▶ SOURCE INFORMATION:
# # # #

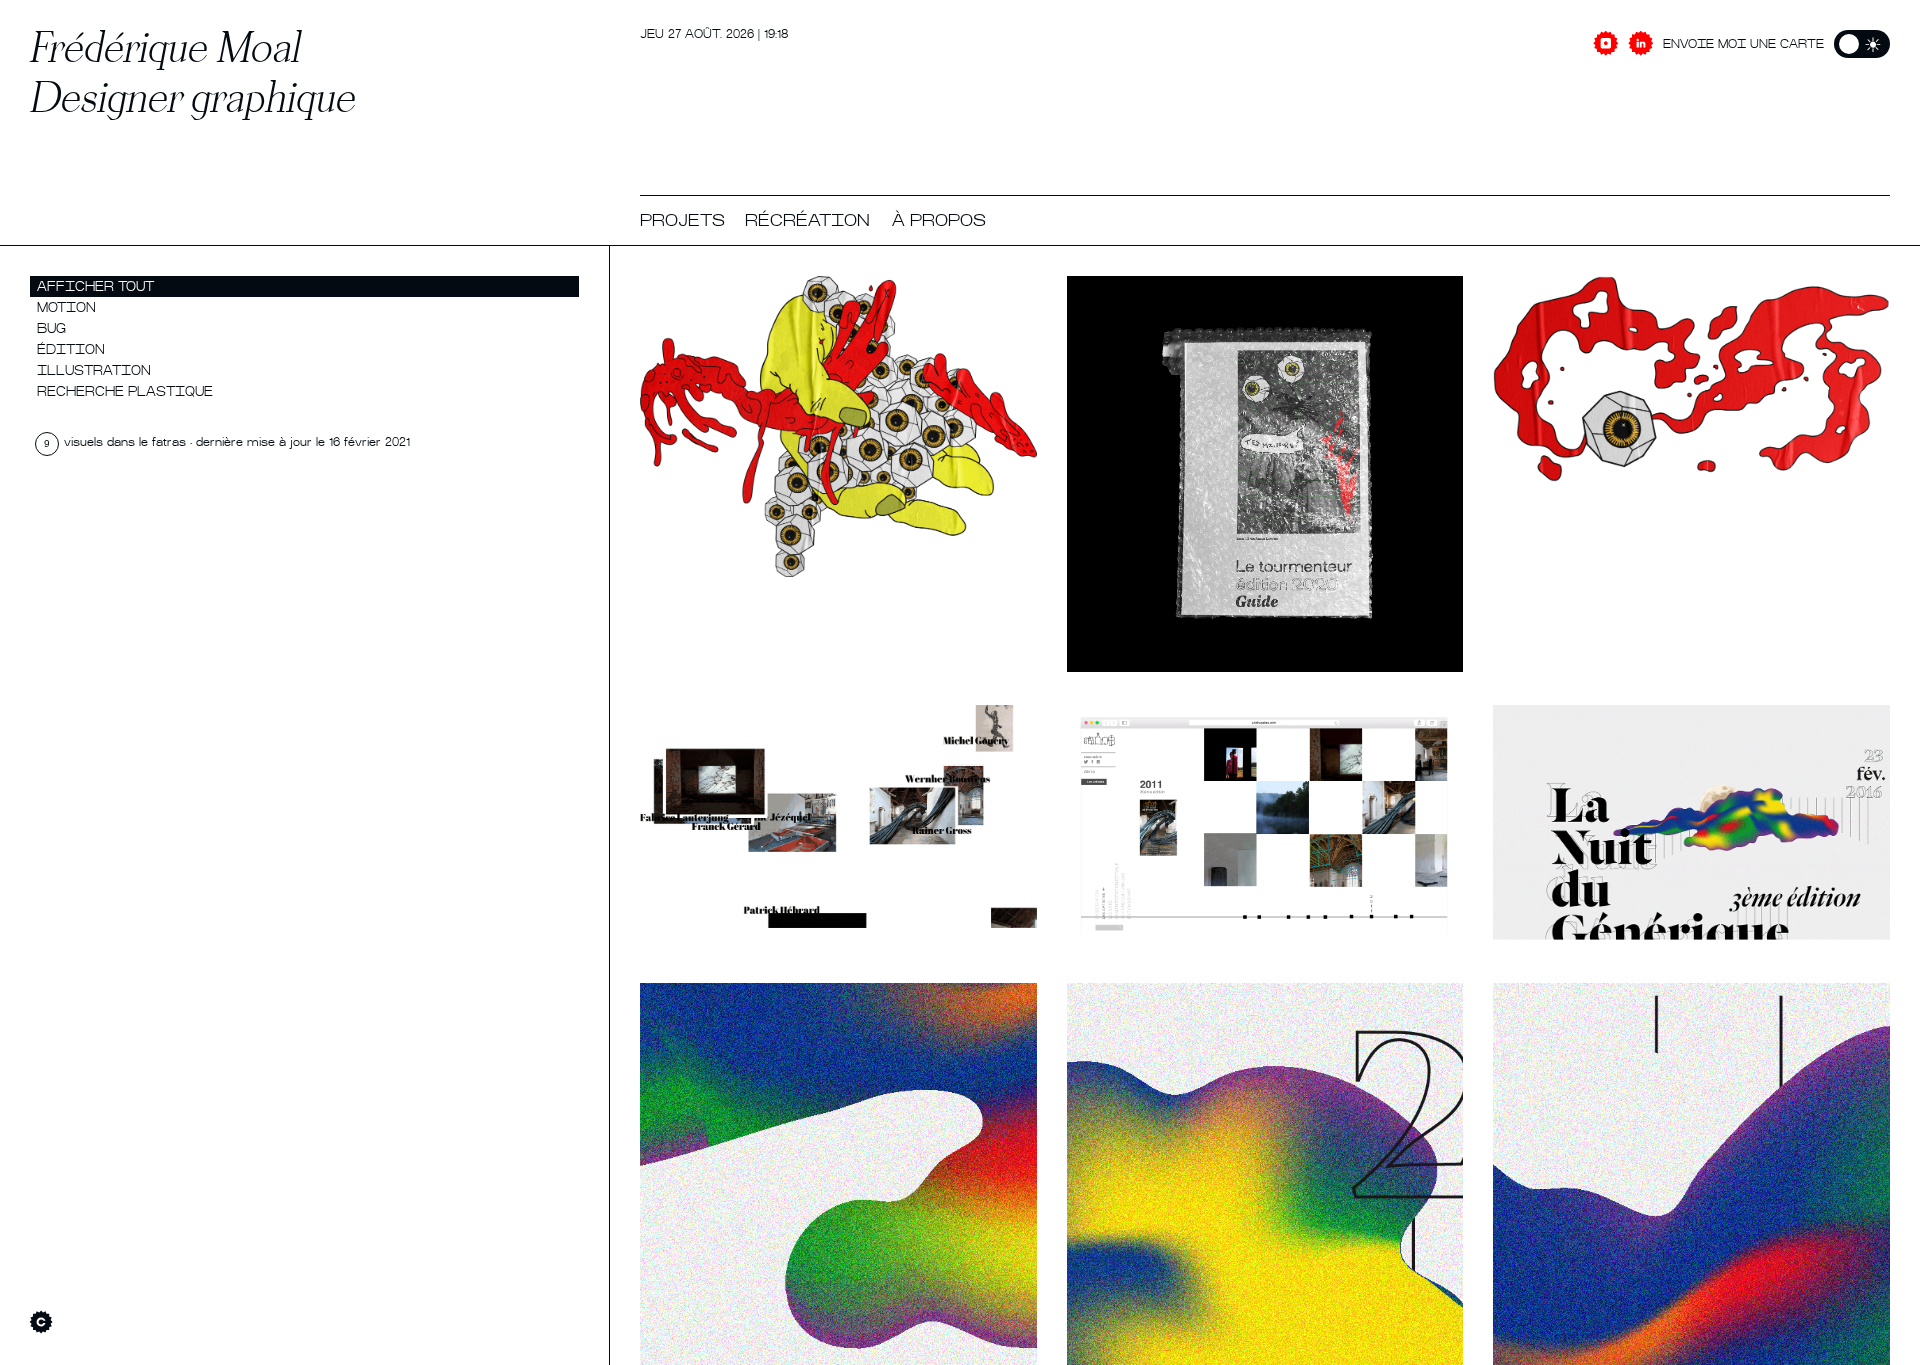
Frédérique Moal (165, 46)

# # # #

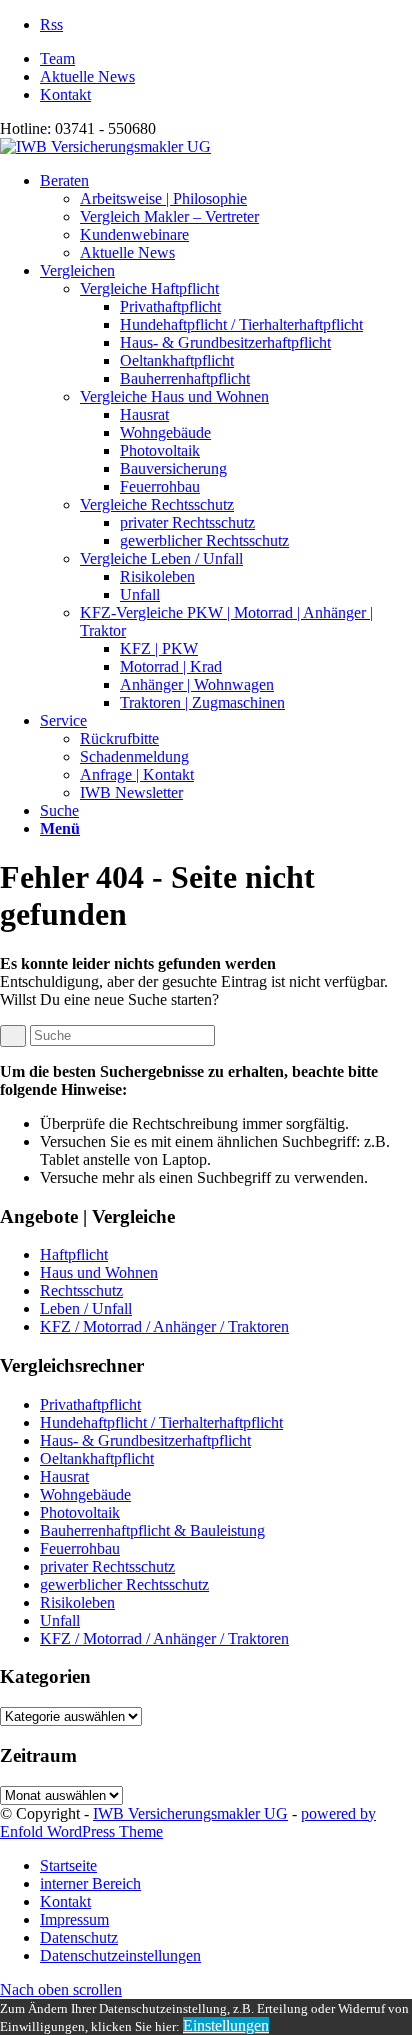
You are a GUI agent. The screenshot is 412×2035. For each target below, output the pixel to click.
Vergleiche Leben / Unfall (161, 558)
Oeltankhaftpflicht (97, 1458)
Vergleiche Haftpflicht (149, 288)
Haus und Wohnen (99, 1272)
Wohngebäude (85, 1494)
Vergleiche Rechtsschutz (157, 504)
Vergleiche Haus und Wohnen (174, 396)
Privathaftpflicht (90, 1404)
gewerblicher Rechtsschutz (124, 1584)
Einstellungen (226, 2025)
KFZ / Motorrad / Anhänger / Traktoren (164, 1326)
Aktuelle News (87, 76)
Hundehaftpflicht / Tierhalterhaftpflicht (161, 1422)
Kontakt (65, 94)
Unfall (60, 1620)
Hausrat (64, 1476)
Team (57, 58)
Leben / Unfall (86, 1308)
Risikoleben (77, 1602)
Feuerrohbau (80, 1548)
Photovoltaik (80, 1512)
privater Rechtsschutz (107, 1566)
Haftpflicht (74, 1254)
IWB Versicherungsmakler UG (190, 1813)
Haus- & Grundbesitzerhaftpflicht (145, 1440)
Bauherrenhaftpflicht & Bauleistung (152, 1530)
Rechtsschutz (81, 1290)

# # # #

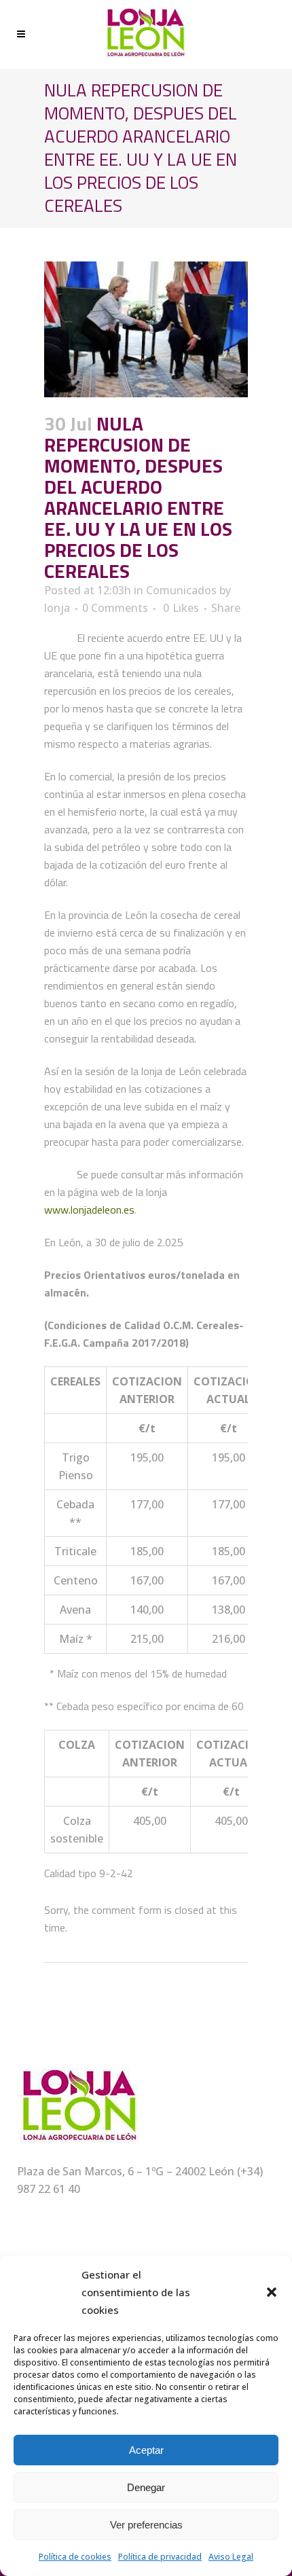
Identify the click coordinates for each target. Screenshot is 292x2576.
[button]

# # # #

▶ WHAT YOU ARE ASKED TO DO: Go to the line in the material above that contains "IWB Versicherungsmakler UG (190, 1813)" and copy exactly from there through the line that contains "Rechtsschutz (81, 1290)", stopping after it.

▶ SOLUTION FOR THIS PROBLEM:
IWB Versicherungsmakler UG (190, 1813)
Haus- & Grundbesitzerhaftpflicht (145, 1440)
Bauherrenhaftpflicht & Bauleistung (152, 1530)
Rechtsschutz (81, 1290)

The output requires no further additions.